**ACTIVITY:**
Each line of the listing that contains the word "screenshot" is to be copied.

**RECORDS SUPPLIED:**
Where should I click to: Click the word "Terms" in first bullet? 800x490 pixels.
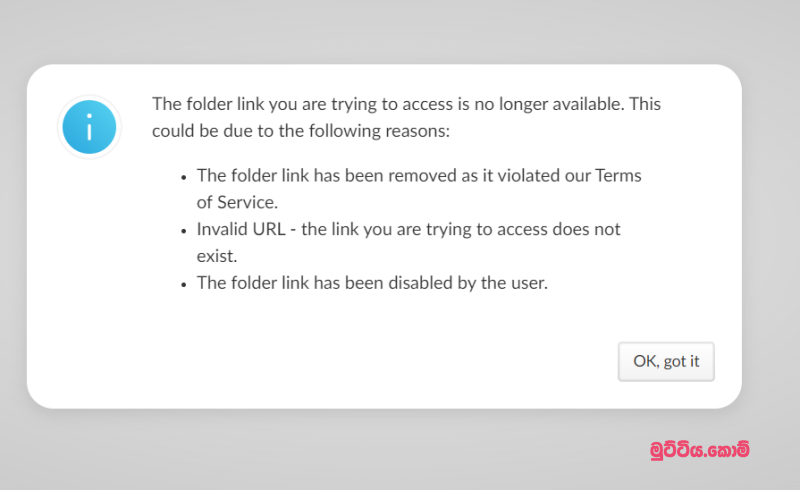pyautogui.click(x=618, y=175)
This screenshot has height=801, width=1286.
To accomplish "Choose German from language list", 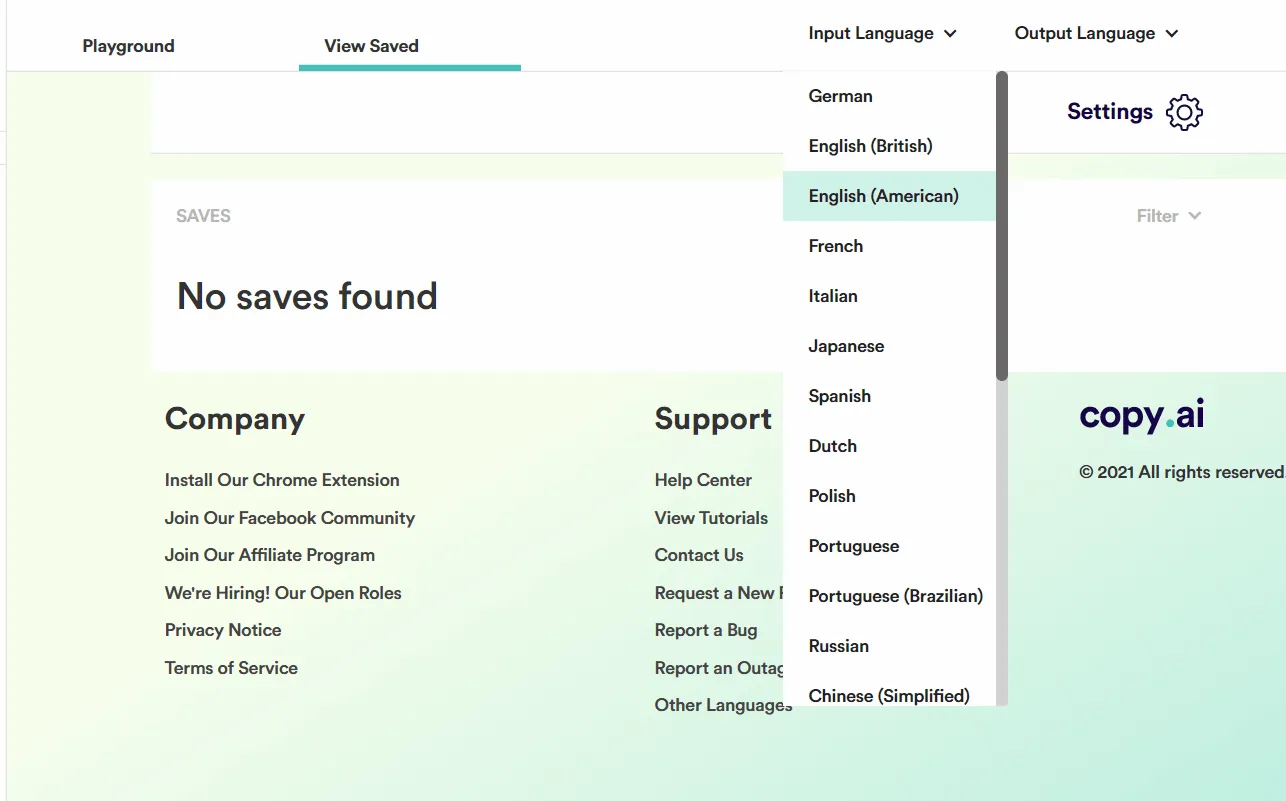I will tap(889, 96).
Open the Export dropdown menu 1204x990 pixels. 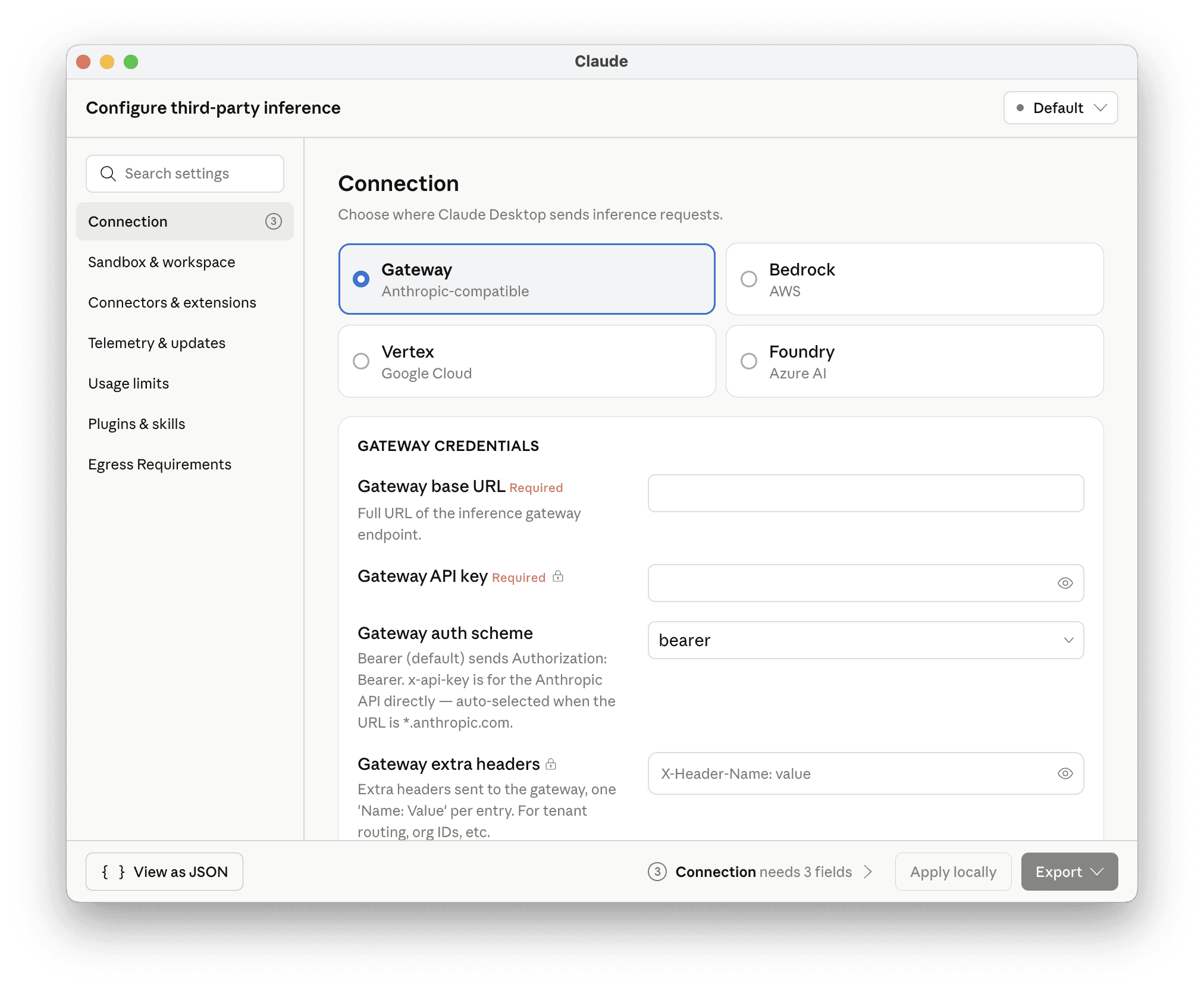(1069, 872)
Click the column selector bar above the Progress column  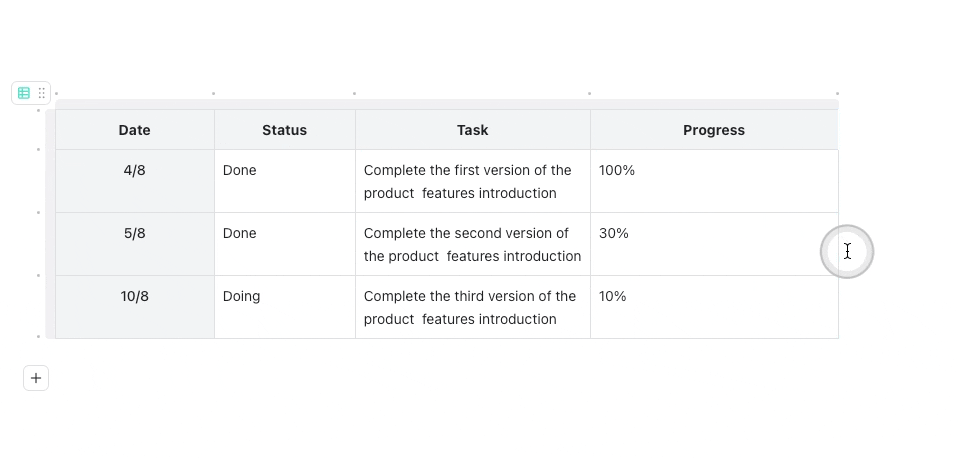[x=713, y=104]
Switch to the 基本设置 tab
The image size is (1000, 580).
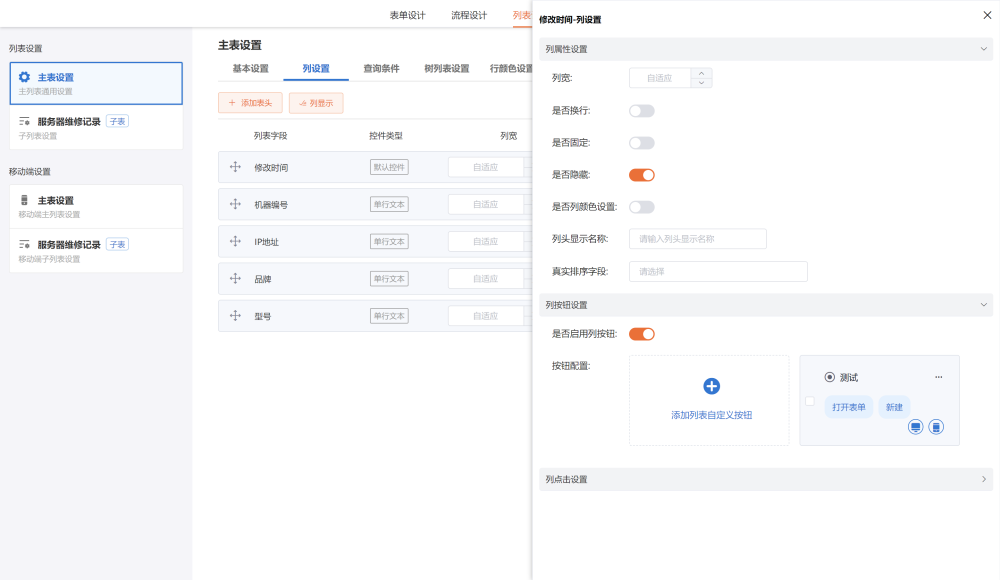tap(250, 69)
==
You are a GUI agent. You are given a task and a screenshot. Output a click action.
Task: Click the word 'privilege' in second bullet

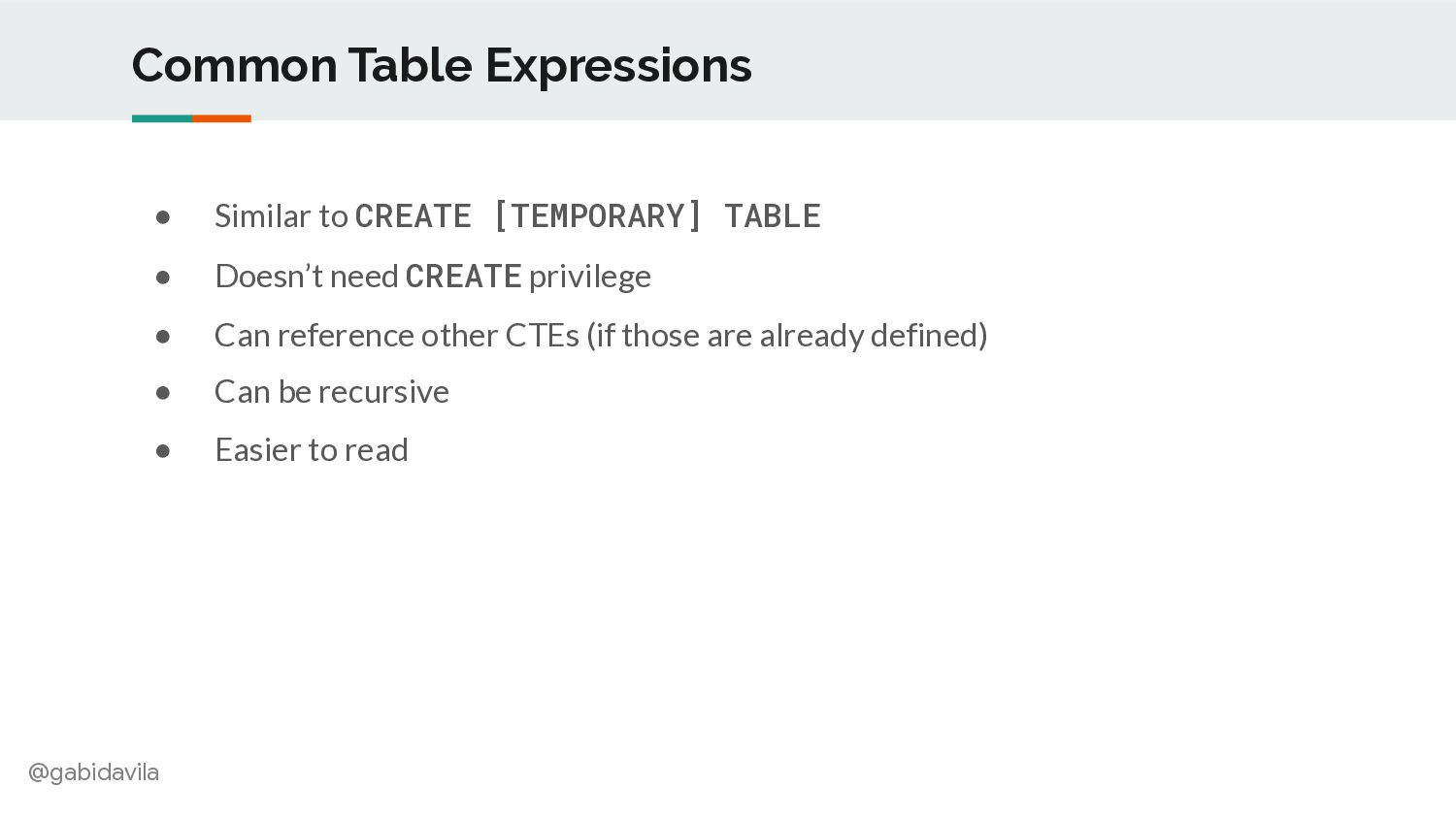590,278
--
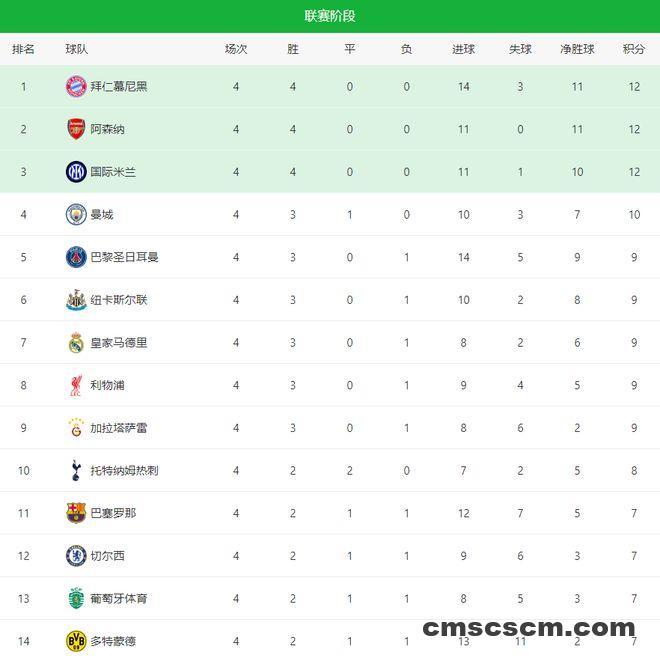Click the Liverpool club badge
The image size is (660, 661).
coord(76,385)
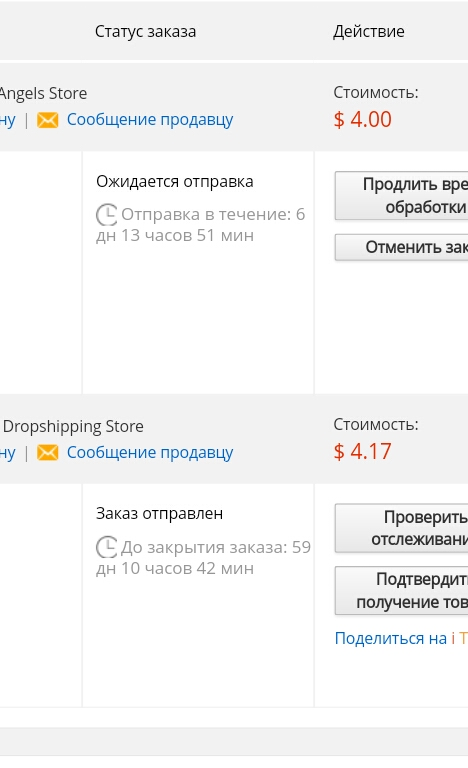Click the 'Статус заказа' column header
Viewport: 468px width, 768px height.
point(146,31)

**OUTPUT:**
This screenshot has height=801, width=1286.
You are a GUI agent. You are given a task and a screenshot. Output a click action.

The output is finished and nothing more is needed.